"Aloha, Mozart," by Waimea Williams (Luminis Books, $26.96; also in paperback and e-book)
Like her heroine in "Aloha, Mozart," author Waimea Williams was raised in Hawaii, studied classical voice, and spent a decade in Austria and Germany launching her performing career. Even their names are similar: heroine Maile Manoa’s initials (MM) are an inversion of Williams’s (WW).
"Aloha, Mozart" is a light, entertaining read, a romanticized retelling of Williams’ personal experience, and her descriptions of performing in New York and Austria give realistic detail. She packs that framework with ancillary themes from history to add mid-20th-century color: America as a provincial backwater to Europe’s cultural center, the Nazi legacy in Europe, the Prague Spring.
She gives her characters evocative names: Rosenkavalier (of the Strauss opera) for the mysterious spy; Metzger ("butcher" or "murderer") for her landlady; Holzer ("wood gatherer") for her love interest; and most prominently, "von Wehlen" (an alternate spelling of "to choose" or "select") for the imperious conductor who has the power to make or break singers’ careers. Both the name "von Wehlen" and the character are thinly disguised stand-ins for the legendary conductor Herbert von Karajan.

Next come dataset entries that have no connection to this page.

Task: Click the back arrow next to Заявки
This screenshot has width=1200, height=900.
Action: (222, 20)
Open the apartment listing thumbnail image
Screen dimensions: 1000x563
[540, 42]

Williams tells the story in third person, but from her own point of view, so that readers see the world once-removed through her eyes.
As the protagonist, Maile Manoa faces remarkably few challenges. She has few vocal struggles, bad days or setbacks. Poverty rests lightly upon her, and she is able to afford striking clothes and a large apartment, yet still have enough to eat. She suffers almost no culture shock, and her Hawaiian ancestry (her ancestors were ruling chiefs) apparently elicits no racial tension. In fact, her darker coloring is an exotic plus that sets her apart, and virtually every male character wants to bed her. Maile seems to float, in the style of a romantic novel, above struggles that fell most of us.
The rest of the characters revolve around Maile, not as individuals, but as they relate to her and are involved in her story. Maile has no real competition or close friends who take on lives of their own.
She does, however, have a love interest, Karl, a talented pianist, farm boy, Prague Spring supporter and rebel, who pressures Maile not to "sell out" to the Nazi sympathizers (von Wehlen) who command the classical music scene.
A gentle pastime, "Aloha, Mozart" leaves readers wondering about Williams’ real experiences as a singer from Hawaii in Austria.